Starker on 13/3/2015 at 05:17
Well, there's still Early Access and publishing deals and getting additional investments (with the KS results sort of proving customer interest in the project) and taking out loans. Not to mention the all too often used method of just not paying salaries.
Fafhrd on 18/3/2015 at 23:57
Quote Posted by Starker
And I'm telling you it's not such a big deal as you imagine it to be. It's not like they would've chosen Waterfall otherwise.
And they're probably not even using pure Agile. He says they're using "agile principles," which, shocker, just about everybody does. Double Fine utilizes agile principles, and it's not like Broken Age hit all their sprint goals and milestones every time.
I've worked with a ton of game devs, and maybe two of them came close to hitting their milestones consistently, and those were for comparatively simple projects.
Quote:
Knowing that they are using a time-boxed iteration process, with experienced veterans at the helm, one can extrapolate the full production schedule utilizing the quarterly time-boxes that have already been provided:
- Prototype build sometime during Q4 2015.
- Pre-Alpha build sometime during Q1 2016.
- Alpha build sometime during Q2 2016.
- Beta build sometime during Q3 2016.
- Final build sometime during Q4 2016.
BWAHAHAHAHAHAHAHAHA. A 20-month production schedule? For a game of Underworld's scale? Are you insane? Going from Alpha to Beta in a quarter? Jesus christ.
Vae on 19/3/2015 at 00:36
Quote Posted by Fafhrd
BWAHAHAHAHAHAHAHAHA. A 20-month production schedule? For a game of Underworld's scale? Are you insane? Going from Alpha to Beta in a quarter? Jesus christ.
You can laugh and call them insane all you like...yet, it bears no fruit to shoot the messenger.
Fafhrd on 19/3/2015 at 04:39
It does when messenger is pulling the message out of his ass.
Vae on 19/3/2015 at 05:44
Quote Posted by Fafhrd
It does when messenger is pulling the message out of his ass.
Such a misguided attack has only left you in a sea of confusion.
But don't worry...I'll be glad to spell it out for you, so that you will suffer in ignorance no longer...

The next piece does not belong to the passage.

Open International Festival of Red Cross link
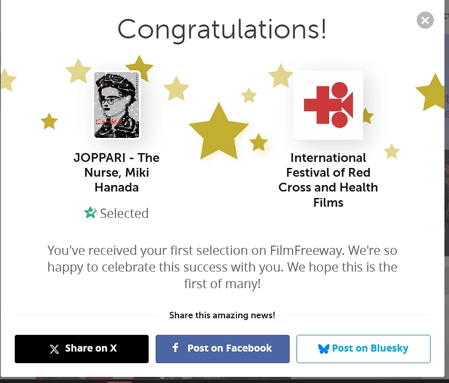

Quote Posted by OtherSide Entertainment
- Prototype build sometime during Q4 2015.
- Pre-Alpha build sometime during Q1 2016
Quote Posted by OtherSide Entertainment
- Estimated delivery: Nov 2016
Publicly displaying the approximate release date for UA is a reflection of their production schedule.
Renzatic on 19/3/2015 at 05:52
Yeah. They've been puttering about the games industry since time immemorial, so they pretty much know what to expect going in. Considering they've don't have to build an engine alongside the game, have tons of middleware to fall back on they didn't have previously, hell...it could be done. It's pretty loose, but it's possible.
Though I'm taking bets now that it won't quite make it. Spread's Q2 '17.
Fafhrd on 19/3/2015 at 08:04
Quote Posted by "Otherside Entertainment?"
- Estimated delivery: Nov 2016
Source? The only dates in the blogpost you linked are the prototype and pre-alpha dates. And that same blog post says:
Quote:
I know people have already been asking for
release dates for the game and alpha builds. There is no set in stone dates yet.... We don't know peoples workload,
we don't know all the systems we need to build, etc. etc.
It's a Q3 2017 release,
at best. Early Access release in 2016, maybe.
They may be using a pre-existing engine, but unless they've worked out a source code access license for Unity 5, they're going to be trying to bend that engine to do a lot of things that it's not really designed to do, and doing so purely through the high level scripting that Unity allows, with a small team.
Yandros on 19/3/2015 at 12:22
The Nov '16 Release is the date that was given as their estimate in the Kickstarter campaign. That being said, it was only an estimate and IMO is likely to slip to 1Q-2Q '17. I've developed under agile and scrum at work for years, and it's not a magic bullet for hitting dates. It has its advantages and disadvantages, but ultimately if you don't have competent people running the show (product owner, project manager, release manager) then you'll miss dates no matter who the developers are or what the development process is. That's a general statement, I'm not saying anything specifically about the folks at Otherside.
Starker on 19/3/2015 at 16:15
I'd take the gut feeling of the senior programmer over any projected date backed up by calculations.
Renault on 19/3/2015 at 16:22
Yes, it's pretty amusing that certain people in this thread are making huge assumptions and guesstimations based on their own experiences, when they really have no idea at all how much work has been done on the game to date.